Up 「仏性」テクスト 作成: 2018-03-24
更新: 2018-04-14


    「学を立てる」の意味は,「探求主題を立てる」である。
    禅の探求主題は,「仏性」である。


    学と宗教では,「仏性」の論じ方が違う。

    宗教が「仏性」を論ずるとき,「仏性」はわかっているものである。
    僧は,説法を以て衆生を救うことが役割である。
    そして,「説法を以て衆生を救う」には「仏性をわかっている者として振る舞う」が含意される。

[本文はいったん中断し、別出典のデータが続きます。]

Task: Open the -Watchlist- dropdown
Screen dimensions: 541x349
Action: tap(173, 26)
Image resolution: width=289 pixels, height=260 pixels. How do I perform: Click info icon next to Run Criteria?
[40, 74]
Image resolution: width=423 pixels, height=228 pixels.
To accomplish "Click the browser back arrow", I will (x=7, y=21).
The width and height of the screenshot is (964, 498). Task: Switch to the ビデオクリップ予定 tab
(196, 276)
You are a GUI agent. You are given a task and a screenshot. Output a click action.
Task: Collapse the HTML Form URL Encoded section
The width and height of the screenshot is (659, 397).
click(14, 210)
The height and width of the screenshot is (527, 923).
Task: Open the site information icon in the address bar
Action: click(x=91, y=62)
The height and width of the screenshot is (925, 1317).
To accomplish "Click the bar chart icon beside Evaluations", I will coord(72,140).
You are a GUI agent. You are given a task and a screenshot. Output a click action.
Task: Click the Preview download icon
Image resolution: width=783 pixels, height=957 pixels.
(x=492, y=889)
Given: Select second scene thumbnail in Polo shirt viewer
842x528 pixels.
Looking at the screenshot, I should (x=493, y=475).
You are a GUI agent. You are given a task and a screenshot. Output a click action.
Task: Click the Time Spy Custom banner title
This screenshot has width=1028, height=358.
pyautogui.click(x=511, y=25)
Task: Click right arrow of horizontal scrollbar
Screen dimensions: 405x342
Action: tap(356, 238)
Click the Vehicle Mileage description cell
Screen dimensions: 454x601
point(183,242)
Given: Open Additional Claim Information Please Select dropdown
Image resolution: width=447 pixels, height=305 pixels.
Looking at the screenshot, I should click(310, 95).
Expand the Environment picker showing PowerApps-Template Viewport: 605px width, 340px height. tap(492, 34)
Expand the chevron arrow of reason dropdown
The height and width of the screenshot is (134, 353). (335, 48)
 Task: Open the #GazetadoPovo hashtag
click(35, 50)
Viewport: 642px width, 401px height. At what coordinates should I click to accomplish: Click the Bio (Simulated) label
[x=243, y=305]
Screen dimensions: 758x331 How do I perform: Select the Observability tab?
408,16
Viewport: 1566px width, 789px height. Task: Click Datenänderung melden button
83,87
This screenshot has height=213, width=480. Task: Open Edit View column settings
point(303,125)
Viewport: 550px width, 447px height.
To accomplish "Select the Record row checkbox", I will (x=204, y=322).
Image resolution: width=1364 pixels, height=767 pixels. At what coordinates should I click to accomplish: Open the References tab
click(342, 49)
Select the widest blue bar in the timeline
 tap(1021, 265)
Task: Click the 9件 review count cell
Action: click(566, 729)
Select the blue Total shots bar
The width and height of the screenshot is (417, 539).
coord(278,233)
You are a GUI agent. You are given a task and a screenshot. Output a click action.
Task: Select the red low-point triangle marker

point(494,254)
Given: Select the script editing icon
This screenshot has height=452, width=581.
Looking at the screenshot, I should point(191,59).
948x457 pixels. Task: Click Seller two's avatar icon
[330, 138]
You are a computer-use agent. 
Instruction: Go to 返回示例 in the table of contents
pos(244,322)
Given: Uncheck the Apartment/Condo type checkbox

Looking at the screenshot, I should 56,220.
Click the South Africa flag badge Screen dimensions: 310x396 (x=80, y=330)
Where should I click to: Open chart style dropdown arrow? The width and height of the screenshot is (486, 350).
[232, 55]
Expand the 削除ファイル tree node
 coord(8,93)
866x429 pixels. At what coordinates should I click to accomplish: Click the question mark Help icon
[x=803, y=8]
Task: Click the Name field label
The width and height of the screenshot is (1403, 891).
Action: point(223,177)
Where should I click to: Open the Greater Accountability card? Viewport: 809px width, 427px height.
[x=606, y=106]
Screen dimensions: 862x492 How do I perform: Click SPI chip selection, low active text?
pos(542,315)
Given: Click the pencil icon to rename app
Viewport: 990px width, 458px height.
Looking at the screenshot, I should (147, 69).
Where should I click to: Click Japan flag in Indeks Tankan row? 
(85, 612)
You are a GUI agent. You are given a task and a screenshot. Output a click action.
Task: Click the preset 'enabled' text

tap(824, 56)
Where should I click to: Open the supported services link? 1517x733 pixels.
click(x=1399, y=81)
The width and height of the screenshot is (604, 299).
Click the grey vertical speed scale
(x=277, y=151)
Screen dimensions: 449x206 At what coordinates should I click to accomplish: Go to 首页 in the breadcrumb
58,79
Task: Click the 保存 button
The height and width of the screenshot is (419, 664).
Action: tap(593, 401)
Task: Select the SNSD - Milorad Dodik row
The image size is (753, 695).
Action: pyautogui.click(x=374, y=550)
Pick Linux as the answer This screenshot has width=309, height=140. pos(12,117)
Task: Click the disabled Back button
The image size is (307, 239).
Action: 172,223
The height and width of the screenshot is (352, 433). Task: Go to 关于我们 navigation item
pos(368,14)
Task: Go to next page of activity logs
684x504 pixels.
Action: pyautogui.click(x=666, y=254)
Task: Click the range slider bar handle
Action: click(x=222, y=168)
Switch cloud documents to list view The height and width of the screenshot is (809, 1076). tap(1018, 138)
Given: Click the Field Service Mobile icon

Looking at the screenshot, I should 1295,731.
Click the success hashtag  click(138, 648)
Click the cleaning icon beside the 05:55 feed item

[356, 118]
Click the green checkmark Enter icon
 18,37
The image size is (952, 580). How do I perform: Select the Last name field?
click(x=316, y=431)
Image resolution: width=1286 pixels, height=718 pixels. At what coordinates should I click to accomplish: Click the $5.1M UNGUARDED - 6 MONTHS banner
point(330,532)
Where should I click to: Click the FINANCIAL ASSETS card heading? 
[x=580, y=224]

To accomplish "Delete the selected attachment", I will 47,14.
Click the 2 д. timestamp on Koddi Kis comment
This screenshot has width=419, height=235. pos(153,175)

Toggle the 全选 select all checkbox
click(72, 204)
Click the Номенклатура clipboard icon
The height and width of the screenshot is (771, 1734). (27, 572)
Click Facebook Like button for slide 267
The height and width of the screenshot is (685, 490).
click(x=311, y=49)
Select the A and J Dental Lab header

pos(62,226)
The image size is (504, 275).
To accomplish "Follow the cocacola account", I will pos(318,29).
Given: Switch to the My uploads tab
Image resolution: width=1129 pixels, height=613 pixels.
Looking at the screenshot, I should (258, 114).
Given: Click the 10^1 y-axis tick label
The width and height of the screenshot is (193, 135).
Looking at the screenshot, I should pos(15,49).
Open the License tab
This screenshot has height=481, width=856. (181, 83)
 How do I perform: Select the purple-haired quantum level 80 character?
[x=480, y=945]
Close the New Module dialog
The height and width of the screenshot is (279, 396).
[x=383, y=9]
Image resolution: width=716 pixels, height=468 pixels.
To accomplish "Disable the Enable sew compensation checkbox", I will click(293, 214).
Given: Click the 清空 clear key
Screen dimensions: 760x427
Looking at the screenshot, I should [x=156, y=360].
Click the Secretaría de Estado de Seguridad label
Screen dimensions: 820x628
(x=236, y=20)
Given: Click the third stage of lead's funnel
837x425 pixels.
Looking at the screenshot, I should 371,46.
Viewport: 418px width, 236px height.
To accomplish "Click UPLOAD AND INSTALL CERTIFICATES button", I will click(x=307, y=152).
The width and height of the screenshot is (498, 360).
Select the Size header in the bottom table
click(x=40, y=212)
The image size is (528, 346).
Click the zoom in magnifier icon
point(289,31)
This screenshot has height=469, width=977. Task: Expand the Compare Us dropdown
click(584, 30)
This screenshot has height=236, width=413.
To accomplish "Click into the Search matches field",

    一方,学が「仏性」を論ずるとき,「仏性」は探求の対象であり,不明のものである。
    禅は,宗教ではなく,学である。
    禅僧が衆生と関係をもつ形は,「托鉢」であり,「説法を以て衆生を救う」ではない。

      では,禅はなぜ宗教になるのか。
      ひとは,何かをありがたがるという形によっても,救われるものだからである。
      禅僧は,衆生からありがたがられる存在になることで,衆生を救っていることになる。
      そしてこの場合は,俗世と交わらない存在然としているのがよいのである。


    「仏性」は,不明である。──実際,それはことばに過ぎない。
    しかし,禅の師は,「仏性」をわかっている者としてパフォーマンスしなければならない。
    パフォーマンスの形は,「煙に巻く」である:
      『趙州録』
    問、 祖仏近不得底、是 什麽人?
    師云、不是 祖仏。
    学云、争奈<近不得>何。
    師云、向你道「不是祖仏 不是衆生 不是物」,得麽?
    学云、是 什麽?
    師云、若有名字、即是「祖仏・衆生」也。
    学云、不可 只与麽 去也。
    師云、卒未 与你 去在。

    問う、 「祖仏の近づき得ざる底、是れ什麽人(なんびと)か?」
    師云く、「祖仏ならず。」
    学云く、「<近づき得ざる>を争(いかで)か奈何(いかん)せん。」
    師云く、「你に向いて道(い)う『祖仏ならず、衆生ならず、物ならず』。得たか?」
    学云く、「是れ什麽(なん)ぞ?」
    師云く、「若し名字有らば、即ち「祖仏・衆生」なり。」
    学云く、「只だ与麽にて去るべからず。」
    師云く、「卒(つい)に未だ你と与(とも)にし去らず。」

    「祖仏も近づくことのできない底,それは何者ですか。」
    「祖仏ではない。」
    「<近づくことができない>なら、どうしようもない。」
    「あんたには『祖仏でない、衆生でない、物でない』と言おう。わかった?」
    「それは何ですか。」
    「もし名前があれば、即ち「祖仏・衆生」だね。」
    「そんなんじゃあ済みませんよ。」
    「まだまだ,あんたとは済まないね。」